A poll conducted October 15-18 by the Levada Center, the independent polling agency headed by the eminent sociologist Yuri Levada, delivered a mixed message concerning Russians’ attitudes towards various types of rights and freedoms. The poll’s results suggested, on the one hand, that more Russians have come to value press freedom and the right to elect their government since the Kremlin has moved to abridge those rights. At the same time, the poll showed that Russians by wide margins continue to value social rights, such as state-guaranteed health care and employment, over political rights.
Given a list of various rights and asked which they valued the most, 74% said free education, free medical care, and social security. This was up from 70% in 2002 and 64% in 1994 (the earlier polls were carried out by the All-Russian Center for the Study of Public Opinion, or VTsIOM). Fifty-four percent picked the “right to life” (taken from Article 20 of Russia’s constitution, which states, “Everyone shall have the right to life”). This was down from 52% in 2002 and 63% in 1994. Fifty-one percent picked the right to well-paid work in their specialty (2002 — 51%, 1994 — 49%); 45%, the inviolability of private life and dwelling (2002 — 44%, 1994 — 55%); 41%, a state-guaranteed living wage (2002 — 35%, 1994 — 33%); 30%, the right to own property (2002 — 25%, 1994 — 29%); 24%, freedom of speech (2002 — 19%, 1994 — 18%); 17%, the right to receive information (2002 — 12%, 1994 — 8%); 14%, the right to elect representatives to organs of power (2002 — 9%, 1994 — 9%); 13%, freedom of religion (2002 — 13%, 1994 — 14%); and 13%, the right to travel to another country and return (2002 — 13%, 1994 — 11%).
Commenting on this latest poll, the Levada Center said it was noteworthy that in the two years since the previous survey, those human rights that the Russian authorities have restricted during that period or are planning to restrict became more important to the respondents. These include both the various social benefits like free health care and transportation, some of which were recently replaced by cash payments, as well as press freedom and the right to elect officials — the latter clearly a reference to President Vladimir Putin’s recent initiative to appoint the nation’s governors (Levada.ru, October 25).

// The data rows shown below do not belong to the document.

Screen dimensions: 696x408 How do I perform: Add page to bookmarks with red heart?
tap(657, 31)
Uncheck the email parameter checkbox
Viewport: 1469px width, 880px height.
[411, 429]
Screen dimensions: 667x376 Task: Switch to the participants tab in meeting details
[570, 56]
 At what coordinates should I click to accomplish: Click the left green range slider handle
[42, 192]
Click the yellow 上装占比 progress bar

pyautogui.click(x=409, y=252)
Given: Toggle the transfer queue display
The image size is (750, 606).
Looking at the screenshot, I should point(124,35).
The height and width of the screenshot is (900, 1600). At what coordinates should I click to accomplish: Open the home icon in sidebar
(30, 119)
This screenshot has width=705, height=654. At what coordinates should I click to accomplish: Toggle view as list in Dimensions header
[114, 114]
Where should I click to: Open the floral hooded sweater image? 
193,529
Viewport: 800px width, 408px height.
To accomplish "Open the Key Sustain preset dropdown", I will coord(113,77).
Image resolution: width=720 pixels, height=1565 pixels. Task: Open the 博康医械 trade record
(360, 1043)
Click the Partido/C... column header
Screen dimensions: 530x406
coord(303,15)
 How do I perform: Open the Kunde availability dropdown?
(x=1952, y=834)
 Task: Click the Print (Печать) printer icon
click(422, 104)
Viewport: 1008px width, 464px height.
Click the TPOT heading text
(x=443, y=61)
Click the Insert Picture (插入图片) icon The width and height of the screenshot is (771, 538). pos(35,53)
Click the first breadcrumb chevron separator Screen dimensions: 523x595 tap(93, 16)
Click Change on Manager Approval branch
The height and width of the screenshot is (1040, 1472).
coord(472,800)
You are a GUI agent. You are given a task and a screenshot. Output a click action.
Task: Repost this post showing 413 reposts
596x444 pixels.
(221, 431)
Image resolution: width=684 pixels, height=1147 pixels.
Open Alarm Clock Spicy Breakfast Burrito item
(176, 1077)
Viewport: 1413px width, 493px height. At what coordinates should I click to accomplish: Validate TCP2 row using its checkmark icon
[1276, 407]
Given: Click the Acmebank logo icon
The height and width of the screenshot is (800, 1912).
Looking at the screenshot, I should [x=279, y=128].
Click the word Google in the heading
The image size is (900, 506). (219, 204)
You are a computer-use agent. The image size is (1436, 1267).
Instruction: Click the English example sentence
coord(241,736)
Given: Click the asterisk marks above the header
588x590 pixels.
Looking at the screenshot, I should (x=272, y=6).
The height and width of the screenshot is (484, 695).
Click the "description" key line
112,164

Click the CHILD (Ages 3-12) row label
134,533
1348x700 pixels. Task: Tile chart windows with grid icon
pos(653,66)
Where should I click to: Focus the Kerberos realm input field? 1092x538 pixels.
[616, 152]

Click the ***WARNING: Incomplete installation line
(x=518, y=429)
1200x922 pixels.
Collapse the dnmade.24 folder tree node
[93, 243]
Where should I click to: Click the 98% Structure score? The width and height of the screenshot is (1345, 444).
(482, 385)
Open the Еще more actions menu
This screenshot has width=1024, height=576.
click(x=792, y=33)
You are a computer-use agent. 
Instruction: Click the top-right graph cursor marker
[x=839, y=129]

But perhaps the most striking thing about the Levada Center’s latest poll was the great importance the respondents imputed to such social rights as free education, medical care, and social security and the relative unimportance that they assigned to political rights like the right to elect the country’s governing officials, travel abroad, and worship freely. And while there has been some fluctuation, this gap in the importance that poll respondents assigned to social rights relative to political rights has persisted over the last decade.
Indeed, Presidential Human Rights Commission Chairwoman Ella Pamfilova told Vedomosti that the Levada Center’s polling data concerning the priorities of Russians “absolutely coincides” with the priorities articulated in citizens’ appeals to her commission, which mainly concern reforms in the social sphere. Civil and political rights, she said, are now a secondary concern. Likewise, Yuri Dzhibladze, director of the Center for the Development of Democracy and Human Rights, told the newspaper that most Russians view civil rights as “abstract” and having no relation to their daily life and thus are ready “to give up on them” (Vedomosti, October 29).
It should also be noted that while the Levada Center poll showed that the number of respondents who value freedom of speech rose by 5% over the 2002 poll, it also found that a plurality of Russians do not believe that the authorities are presently cracking down on the media. Forty-six percent of those polled said the Russian government is “not in the least” threatening free speech or restraining the activities of independent media, while 38% said it is carrying out an attack on free speech and restraining independent media. (Levada.ru, October 28).
There are other indications, however, that the public is ambivalent about restrictions on democratic rights. VTsIOM found in a poll it conducted last month that a plurality of those surveyed — almost half the respondents — opposed President Putin’s plan to make the country’s governors appointed rather than elected officials (see EDM, September 24). On the other hand, a Levada Center poll conducted at the end of September found that in the name of fighting terrorism, the respondents were willing to see the authorities limit the right to travel abroad and move within the country and even ban media that raise doubts about the president’s policy toward terrorism (see EDM, October 6).